Objectives and Study Overview

This work outlines a systematic approach to determine the best chromatography for a given sample. It evaluates how sample complexity, separation goals and instrument constraints guide column selection from Agilent’s ZORBAX, InfinityLab Poroshell and other phase chemistries. Key focus areas include particle options, phase selectivity mechanisms and instrument compatibility.

Methodology and Instrumentation

The method integrates sample profiling with chromatographic criteria including:

• Particle type: comparing totally porous vs superficially porous coreshell designs
• Stationary phase chemistries: C18, C8, phenyl-hexyl, polar-embedded, HILIC and chiral phases
• Selectivity factors: hydrophobic, polar interactions, pH stability and embedded ligand effects
• Instrument factors: pressure limits, extra-column dispersion, flow cell volume and data acquisition rates

Instrumentation Used

• Agilent 1290, 1260 and 1220 Infinity II LC systems
• DAD detectors (e.g. Agilent 1100 G1315B)
• UHPLC–MS with ESI for targeted analyses
• InfinityLab low-dispersion fittings and UHPLC tubing

Main Results and Discussion

Superficially porous Poroshell 120 columns deliver higher efficiency at equivalent or lower backpressures compared to sub-2 µm totally porous media. Available in 1.9, 2.7 and 4 µm formats, these columns support workflows from HPLC to UHPLC with seamless method transfer. Charged-surface C18 and Bonus-RP phases improve peak shape for basic and polar analytes, while HILIC-Z offers robust retention under high pH and low ionic strength. Chiral Poroshell columns enable efficient enantiomeric separations.
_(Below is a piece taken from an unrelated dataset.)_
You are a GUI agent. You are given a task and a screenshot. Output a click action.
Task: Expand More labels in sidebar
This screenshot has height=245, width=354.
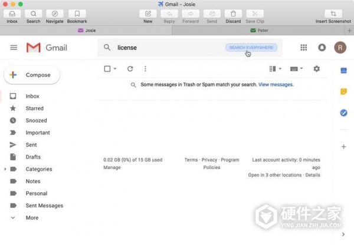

Minimizing extra-column volume and optimizing data rates preserves resolution in high-throughput runs.

Benefits and Practical Applications

• Faster method development through aligned chemistries across ZORBAX and Poroshell families
• Scalable workflows from analytical to preparative scale with consistent selectivity
• High throughput screening with sub-10 min cycles on Poroshell 120
• Enhanced robustness for routine QA/QC in pharmaceuticals, environmental and food testing
• Improved retention and peak shape for challenging polar or basic compounds without complex sample prep

Future Trends and Applications

Future directions include tighter integration of UHPLC with high-resolution mass spectrometry using ultra-low dispersion systems, expansion of HILIC and chiral phases for multi-omics analyses, and data-driven method selection tools powered by machine learning. Innovations in stationary phase synthesis will further enhance pH and temperature stability, while digital analytics will streamline method transfer and reproducibility across labs.

Conclusion

A structured framework considering sample properties, particle and phase selection, and instrument optimization enables rapid identification of the optimal LC approach. Agilent’s ZORBAX and InfinityLab Poroshell column technologies, combined with modern instrumentation, support high-efficiency, robust separations across a spectrum of analytical challenges.

References

• Lane J. How Do I Determine the Best Chromatography for my Sample? Agilent Technologies, Application Note DE44208.4011805556; 2021.